I want to thank friends and family who came out of their comfort zone and made the trip to Bexhill last weekend and are coming to Battle Church on Saturday October 8 to experience this emotional true story called PUSH.

De La Warr auditorium door to the opera PUSH
De La Warr auditorium door to the opera PUSH

The aftermath of a high is usually a low but after the performances on Saturday October 1, at De La Warr, the following day I still felt uplifted by the music and sentiment of this extraordinary tale told by us, a community group, with the help of a few professionals in the choir and two wonderful soloists. James Newby, who has been singing with the Glyndebourne Festival Chorus, was Simon Gronowski, the 10 year old boy, now 84, who survived the train to Auschwitz, and Tereza Gevorgyan  played his sister (in the past one of her performances was Norma in Don Pasquale for Glyndebourne touring opera).

Standing ovation for everyone involved in the performance
Standing ovation for everyone involved in the performance

We were told that in the afternoon and in the evening we had 450 in the audience each time. I can still feel the moments when Simon and his sister sing their story of being separated and they remember their mother staying on the train after pushing her son and telling him to run, the choir and orchestra silent, the air in the space was still as if no-one was breathing, very powerful. The same happened when Simon Gronowski as an adult meets the guard who admits he put him on the train to the concentration camp in 1943 and asks now for forgiveness as he is dying. The guard is played and sung by Mathew Stiff, expressing the guilt of what he did in the past.

Simon Gronowski - it was an honour to be part of telling telling his story
Simon Gronowski – it was an honour to be part of telling his story

Simon grants him that wish and says it is the only way to move forward. There were standing ovations at both performances for us, director, composer, orchestra and for Simon Gronowski who read a short speech about why he feels he needs to tell this story. He said:

“PUSH is the eighth miracle of my life. It is marvellous for opera and music lovers and it is helpful for the young generation who oppose barbarity for a better world of peace, democracy, tolerance and friendship between people. To be able to attend this opera in my lifetime is most incredible and moving.”

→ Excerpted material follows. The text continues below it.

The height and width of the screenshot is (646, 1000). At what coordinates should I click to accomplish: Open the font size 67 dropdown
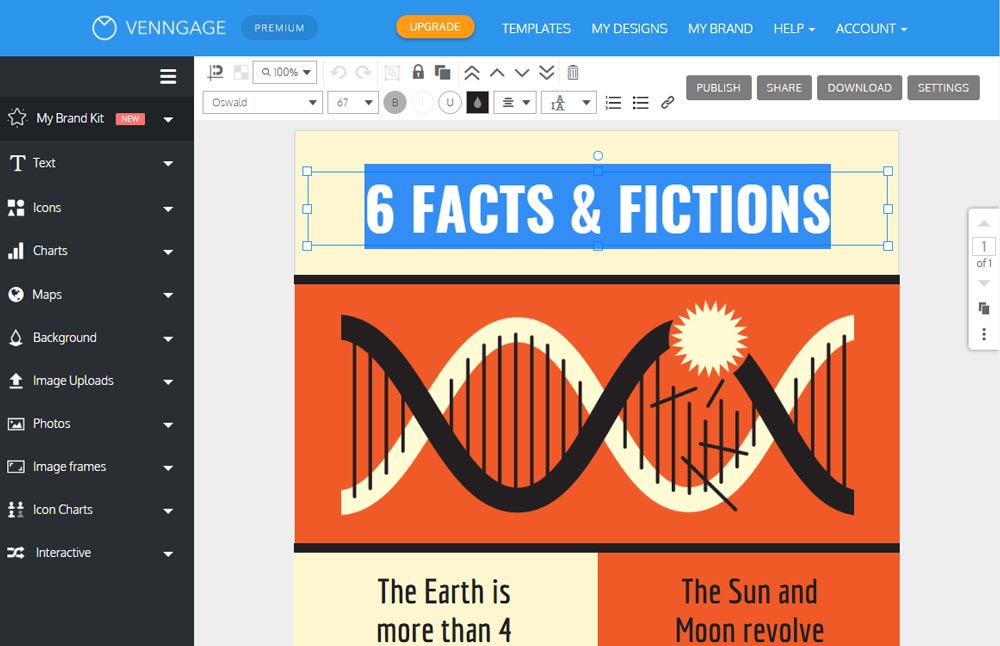click(354, 102)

We are repeating PUSH on Saturday October 8 in St Mary’s church, Battle. It will be a semi-staged version because of lack of space. Personally I would like to say that, apart from being at the inception of the Kino in Lion Street, this is the most exciting and moving experience I have been part of in many years.

Sadly, when we look at the world news it seems that Simon’s wish for peace in some countries appears impossible.